___ PROVIDED INFORMATION

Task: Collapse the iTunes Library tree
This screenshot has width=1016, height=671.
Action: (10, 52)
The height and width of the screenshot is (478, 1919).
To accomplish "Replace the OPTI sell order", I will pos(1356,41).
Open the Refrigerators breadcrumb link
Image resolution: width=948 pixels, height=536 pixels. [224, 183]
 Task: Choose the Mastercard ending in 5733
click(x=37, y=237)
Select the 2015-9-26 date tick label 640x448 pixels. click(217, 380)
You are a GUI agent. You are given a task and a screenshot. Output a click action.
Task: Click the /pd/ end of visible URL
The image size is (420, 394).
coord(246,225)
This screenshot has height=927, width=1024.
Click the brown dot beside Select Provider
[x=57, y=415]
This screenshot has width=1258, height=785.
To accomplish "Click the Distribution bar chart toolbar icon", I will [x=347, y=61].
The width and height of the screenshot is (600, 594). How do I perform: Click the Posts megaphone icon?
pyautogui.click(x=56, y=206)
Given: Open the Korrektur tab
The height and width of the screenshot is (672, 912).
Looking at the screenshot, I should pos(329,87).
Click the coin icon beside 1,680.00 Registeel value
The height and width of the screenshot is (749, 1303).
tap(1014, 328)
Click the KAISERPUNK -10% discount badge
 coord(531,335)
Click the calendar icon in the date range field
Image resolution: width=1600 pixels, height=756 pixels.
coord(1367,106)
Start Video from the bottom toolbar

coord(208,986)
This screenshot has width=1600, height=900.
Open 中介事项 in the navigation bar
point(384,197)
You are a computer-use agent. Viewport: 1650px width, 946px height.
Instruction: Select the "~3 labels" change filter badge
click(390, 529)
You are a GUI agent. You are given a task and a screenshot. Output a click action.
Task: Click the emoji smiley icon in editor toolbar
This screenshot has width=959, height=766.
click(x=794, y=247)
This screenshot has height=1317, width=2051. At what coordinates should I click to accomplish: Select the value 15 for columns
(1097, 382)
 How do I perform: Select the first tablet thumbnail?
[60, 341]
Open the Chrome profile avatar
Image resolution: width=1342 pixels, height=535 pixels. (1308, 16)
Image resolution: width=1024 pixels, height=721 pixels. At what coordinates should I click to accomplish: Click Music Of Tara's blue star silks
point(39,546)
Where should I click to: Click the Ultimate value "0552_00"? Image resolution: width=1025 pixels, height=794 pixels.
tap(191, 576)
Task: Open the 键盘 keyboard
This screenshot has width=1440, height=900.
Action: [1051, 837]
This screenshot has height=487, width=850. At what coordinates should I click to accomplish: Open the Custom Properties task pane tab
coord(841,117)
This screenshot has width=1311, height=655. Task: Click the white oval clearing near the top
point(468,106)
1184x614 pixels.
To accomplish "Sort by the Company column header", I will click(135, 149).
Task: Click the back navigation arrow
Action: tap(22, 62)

______

Print every line of the entries, from the very first one through the line containing "tap(1014, 328)", inclusive, with no changes.

Task: Collapse the iTunes Library tree
This screenshot has width=1016, height=671.
Action: (10, 52)
The height and width of the screenshot is (478, 1919).
To accomplish "Replace the OPTI sell order", I will pos(1356,41).
Open the Refrigerators breadcrumb link
Image resolution: width=948 pixels, height=536 pixels. [224, 183]
 Task: Choose the Mastercard ending in 5733
click(x=37, y=237)
Select the 2015-9-26 date tick label 640x448 pixels. click(217, 380)
You are a GUI agent. You are given a task and a screenshot. Output a click action.
Task: Click the /pd/ end of visible URL
The image size is (420, 394).
coord(246,225)
This screenshot has height=927, width=1024.
Click the brown dot beside Select Provider
[x=57, y=415]
This screenshot has width=1258, height=785.
To accomplish "Click the Distribution bar chart toolbar icon", I will [x=347, y=61].
The width and height of the screenshot is (600, 594). How do I perform: Click the Posts megaphone icon?
pyautogui.click(x=56, y=206)
Given: Open the Korrektur tab
The height and width of the screenshot is (672, 912).
Looking at the screenshot, I should pos(329,87).
Click the coin icon beside 1,680.00 Registeel value
The height and width of the screenshot is (749, 1303).
tap(1014, 328)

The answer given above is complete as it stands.